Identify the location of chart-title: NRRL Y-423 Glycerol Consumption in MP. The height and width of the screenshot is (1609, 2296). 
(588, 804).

=======

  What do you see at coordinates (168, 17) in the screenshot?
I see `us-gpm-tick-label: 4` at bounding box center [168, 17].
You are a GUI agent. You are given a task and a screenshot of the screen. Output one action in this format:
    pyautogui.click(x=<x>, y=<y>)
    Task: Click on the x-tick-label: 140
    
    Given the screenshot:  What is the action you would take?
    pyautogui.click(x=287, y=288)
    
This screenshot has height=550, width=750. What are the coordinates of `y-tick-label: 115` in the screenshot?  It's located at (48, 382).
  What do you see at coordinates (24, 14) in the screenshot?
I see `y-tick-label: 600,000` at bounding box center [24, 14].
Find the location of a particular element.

=======

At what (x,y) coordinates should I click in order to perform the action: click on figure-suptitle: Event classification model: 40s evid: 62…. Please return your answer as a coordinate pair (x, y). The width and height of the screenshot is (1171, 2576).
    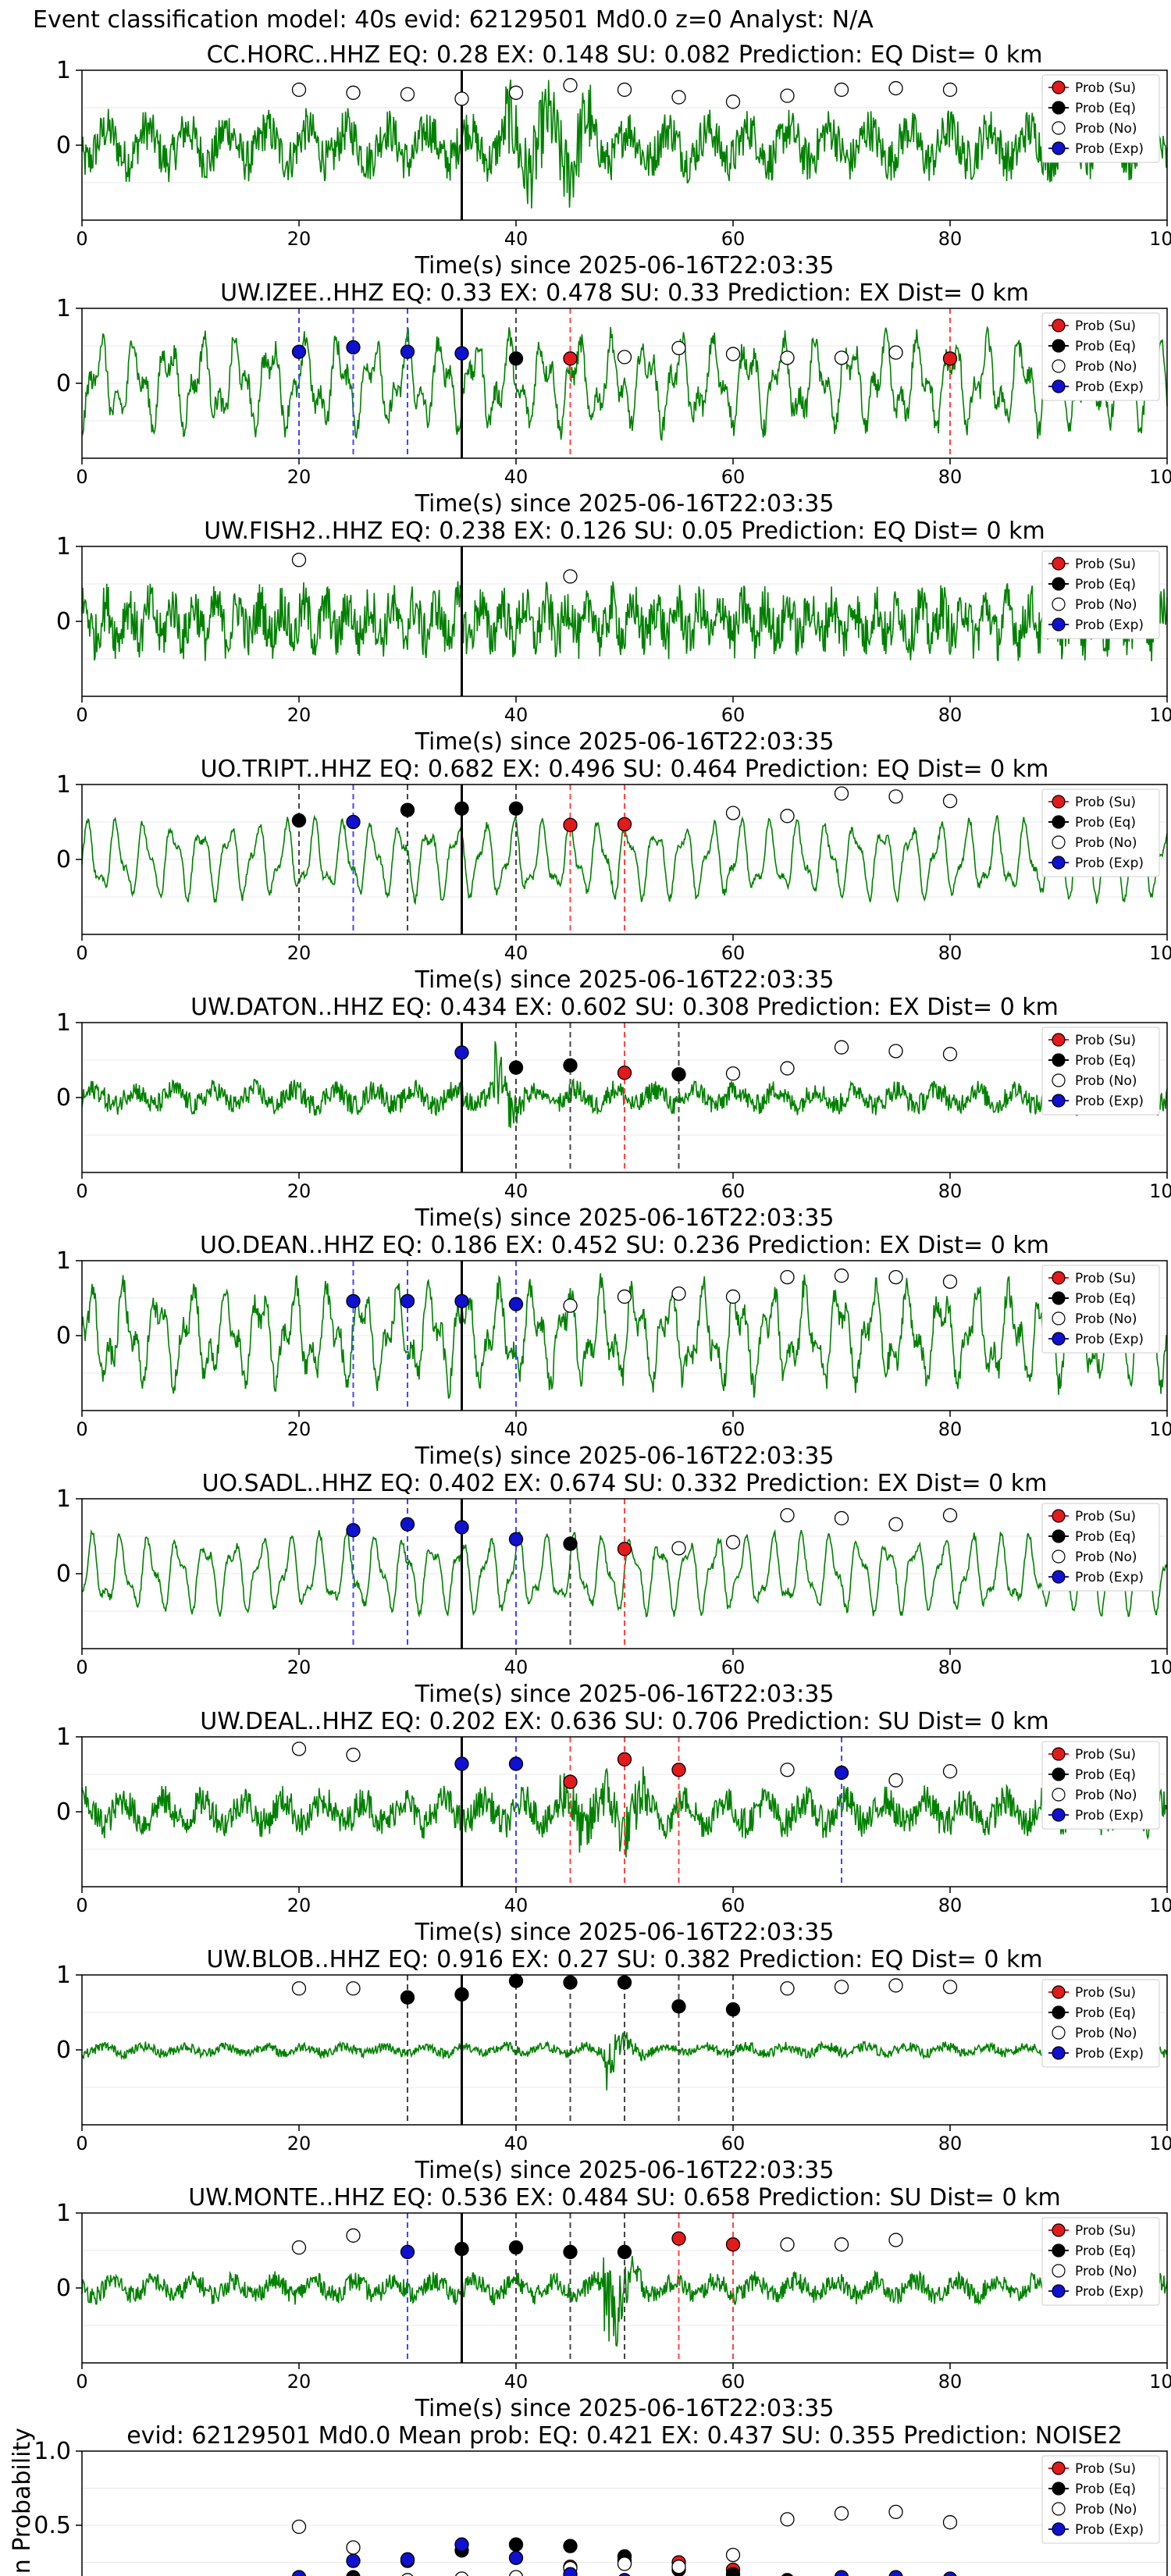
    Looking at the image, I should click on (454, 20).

=======

Copy the lines above word for word, starting at the line that contains "At what (x,y)" and ending at the line that contains "Looking at the". Leave the pictures out of your copy.

▶ Response area
At what (x,y) coordinates should I click in order to perform the action: click on figure-suptitle: Event classification model: 40s evid: 62…. Please return your answer as a coordinate pair (x, y). The width and height of the screenshot is (1171, 2576).
    Looking at the image, I should click on (454, 20).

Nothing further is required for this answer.